__Problems__
(A) From the court opinion below, return verbatim the part that opens with the words containing "OPINION FILED DECEMBER" and closes with "reverse and remand.".
(B) In the court opinion below, what injury did the 13-year-old plaintiff sustain when he failed to hop the train a second time?

__Excerpted passage__
## begin

ILLINOIS APPELLATE COURT — FIRST DISTRICT (1ST DIVISION) REVERSED AND REMANDED.
OPINION FILED DECEMBER 22, 1980.
RICHARD PELLEGRINI, PLAINTIFF-APPELLANT,
CHICAGO, ROCK ISLAND AND PACIFIC RAILROAD COMPANY, DEFENDANT-APPELLEE.
APPEAL from the Circuit Court of Cook County; the Hon. WALTER
J. KOWALSKI, Judge, presiding.
MR. JUSTICE MCGLOON DELIVERED THE OPINION OF THE COURT:
On April 24, 1974, 13-year-old Richard Pellegrini was seriously injured while attempting to hop a freight train operating on the railroad tracks owned by Chicago, Rock Island and Pacific Railroad Company. Railroad moved for summary judgment. The trial court granted Railroad's motion, finding that Pellegrini was contributorily negligent as a matter of law. Pellegrini appeals.
We reverse and remand.
The two issues raised on appeal are whether the trial court erred in: (1) entering summary judgment in favor of defendant based on a determination that 13-year-old plaintiff was contributorily negligent as a matter of law, and (2) entering summary judgment without considering the question of whether defendant's conduct was the sole proximate cause of plaintiff's injuries.
On April 24, 1974, 13-year-old Richard Pellegrini (plaintiff) was playing near a section of railroad tracks owned by the Chicago, Rock Island and Pacific Railroad (defendant). Plaintiff hopped a slow-moving freight train and rode the train over a bridge. After the train had crossed the bridge, plaintiff jumped off, crossed back over the bridge and attempted to hop on the train again. Plaintiff failed to gain the momentum necessary to hop the train and sustained traumatic amputation of his right leg.
First, we must consider whether the trial court erred in entering summary judgment in favor of defendant based on a determination that the 13-year-old plaintiff was contributorily negligent as a matter of law. Plaintiff argues that the issue of whether plaintiff was contributorily negligent was incapable of resolution by summary judgment.
• 1 A child between the ages of 7 and 14 is presumed to be incapable of contributory negligence. (Hardy v. Smith (1978), 61 Ill. App.3d 441, 378 N.E.2d 604.) The presumption, however, may be rebutted by offering proof that the particular child, based on his age, mental capacity, intelligence and experience, was accountable for his actions. (Dickeson v. Baltimore & Ohio Chicago Terminal R.R. Co. (1969), 42 Ill.2d 103, 245 N.E.2d 762.) Once such proof is offered, the question of contributory negligence becomes a question of fact which must be left to the jury to determine. Thomas v. Price (1980), 81 Ill. App.3d 542, 401 N.E.2d 651; American National Bank & Trust Co. v. Pennsylvania R.R. Co. (1964), 52 Ill. App.2d 406, 202 N.E.2d 79; Maskaliunas v. Chicago & Western Indiana R.R. Co. (1925), 318 Ill. 142, 149 N.E. 23.
Defendant contends that the facts in the record regarding plaintiff's age, mental capacity, intelligence and experience support the trial court's finding that plaintiff was contributorily negligent as a matter of law. The record indicates that: plaintiff was 13 years old; he did not get A's or B's in school; he had been warned by his mother to stay off the railroad tracks; he had been warned that he may be injured; he had hopped cars previously; and he had lived near the railroad tracks all his life.

## end

__Record set__

## begin

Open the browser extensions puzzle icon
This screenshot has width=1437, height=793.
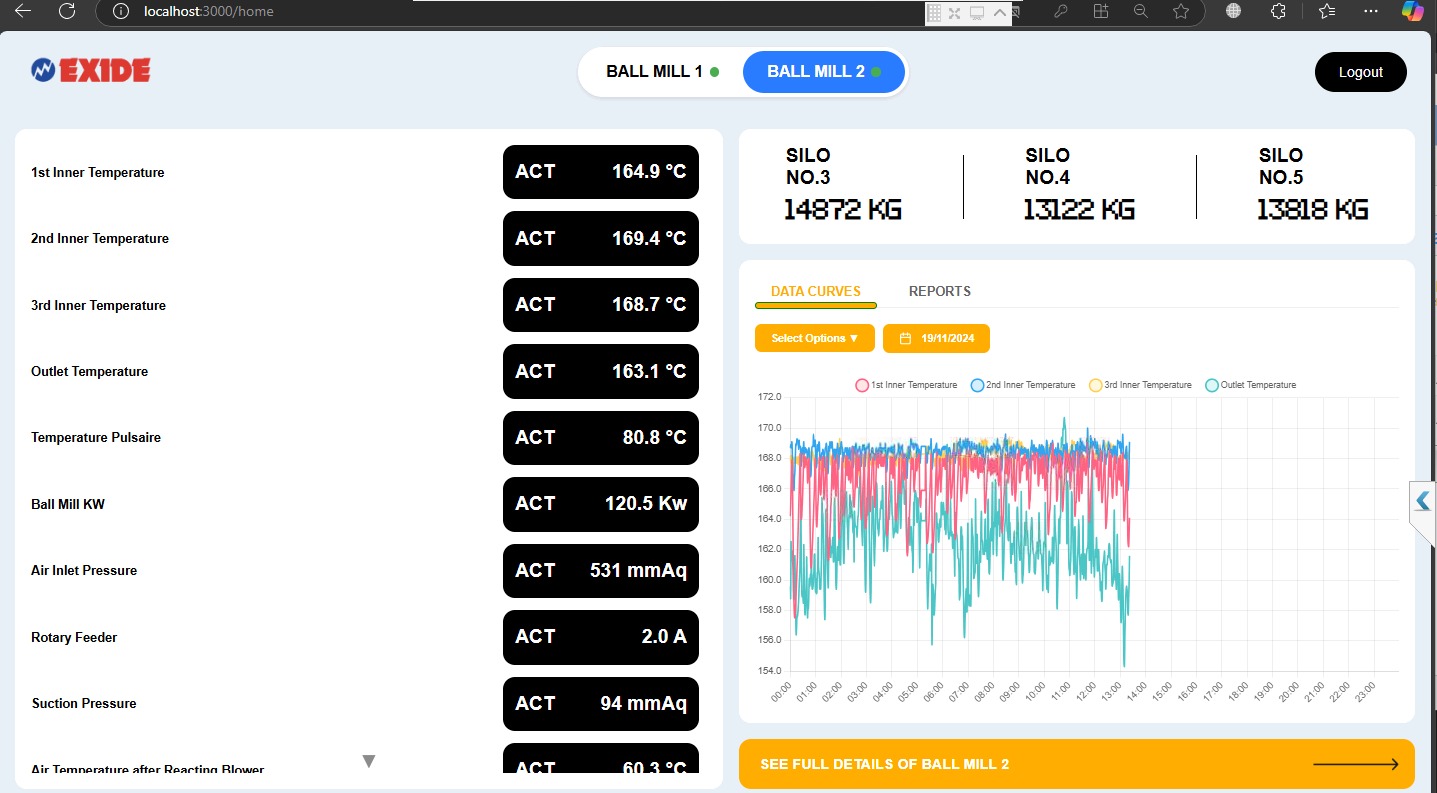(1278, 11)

## end
## begin

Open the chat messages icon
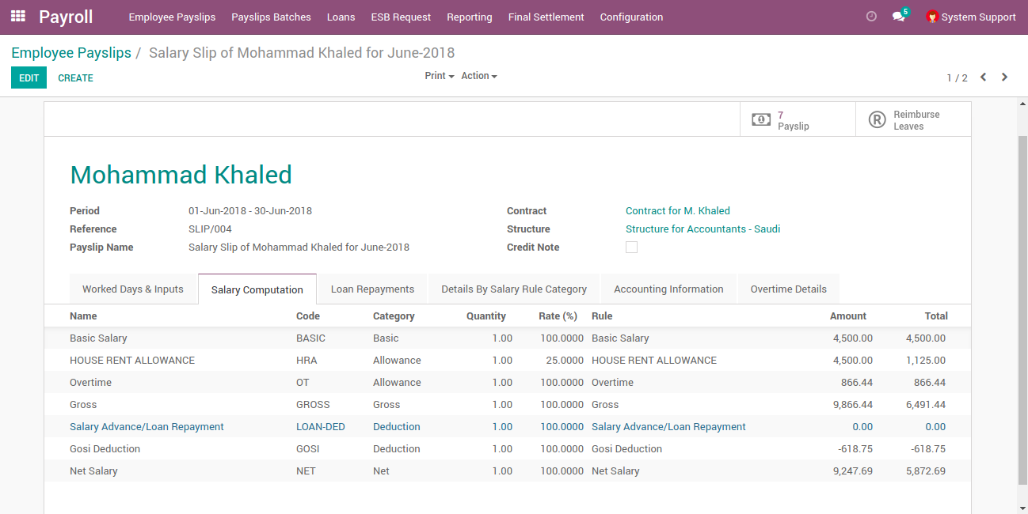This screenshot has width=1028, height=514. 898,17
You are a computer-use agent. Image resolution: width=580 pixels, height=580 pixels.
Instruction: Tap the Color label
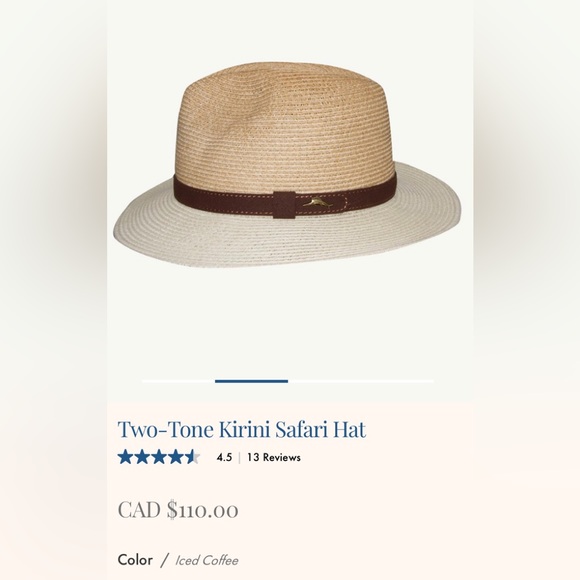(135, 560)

## end

__The replies__
(A)
OPINION FILED DECEMBER 22, 1980.
RICHARD PELLEGRINI, PLAINTIFF-APPELLANT,
CHICAGO, ROCK ISLAND AND PACIFIC RAILROAD COMPANY, DEFENDANT-APPELLEE.
APPEAL from the Circuit Court of Cook County; the Hon. WALTER
J. KOWALSKI, Judge, presiding.
MR. JUSTICE MCGLOON DELIVERED THE OPINION OF THE COURT:
On April 24, 1974, 13-year-old Richard Pellegrini was seriously injured while attempting to hop a freight train operating on the railroad tracks owned by Chicago, Rock Island and Pacific Railroad Company. Railroad moved for summary judgment. The trial court granted Railroad's motion, finding that Pellegrini was contributorily negligent as a matter of law. Pellegrini appeals.
We reverse and remand.

(B) He sustained traumatic amputation of his right leg.